STATETECH: Michigan’s MILogin single sign-on program seems to be a big success. What can you tell us about it?
CLARK: MILogin started as an executive order during a prior administration. Gov. Gretchen Whitmer has continued to prioritize and enhance its capabilities from where it began as a single sign-on portal with a couple of smaller applications. In 2014, we had about 2,400 users on that system.
We’ve expanded it to more than 300 application interfaces behind the MILogin portal for 16 different agencies, and we have now over 9 million digital identities stored in that service. Pre-pandemic, we had about 25,000 daily logins through MILogin. During the height of the pandemic, we hit almost 2 million. And now, we’ve leveled out at around 800,000 each day.

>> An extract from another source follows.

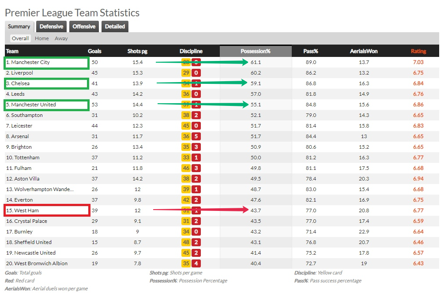
Task: Select the Overall view option
Action: click(x=20, y=38)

We know that this is the first point of interaction with our customers, and that’s one of the reasons we’re focusing on usability through a human-centered design approach and pushing out self-service abilities for our end users, so they can access government services when and where it is convenient for them.
EXPLORE: Here are 3 best practices for state agencies to strengthen identity protection.
STATETECH: Do your single sign-on portals require getting agency buy-in to have other applications participate in identity and access management programs?
CLARK: Michigan is highly centralized, so our service model is a little bit different. We support all of the agencies in application development. We have a policy that requires state applications to use MILogin as the identity and access manager. With all policies, there are exceptions, and we also have a lot of systems that were already built and had their own identity and access management processes in place. As those systems go through modernization, major modifications or enhancements, that’s when we’re trying to onboard those to MILogin.
We’ve realigned the MILogin team into our Cybersecurity and Infrastructure Protection organization, but it started in our Center for Shared Solutions. It’s all about identity and access management, so we’re on the journey to zero trust. MILogin is going to be one of the primary components for us to be able to implement zero trust, which is being able to identify and manage who’s accessing our systems, our data and our devices.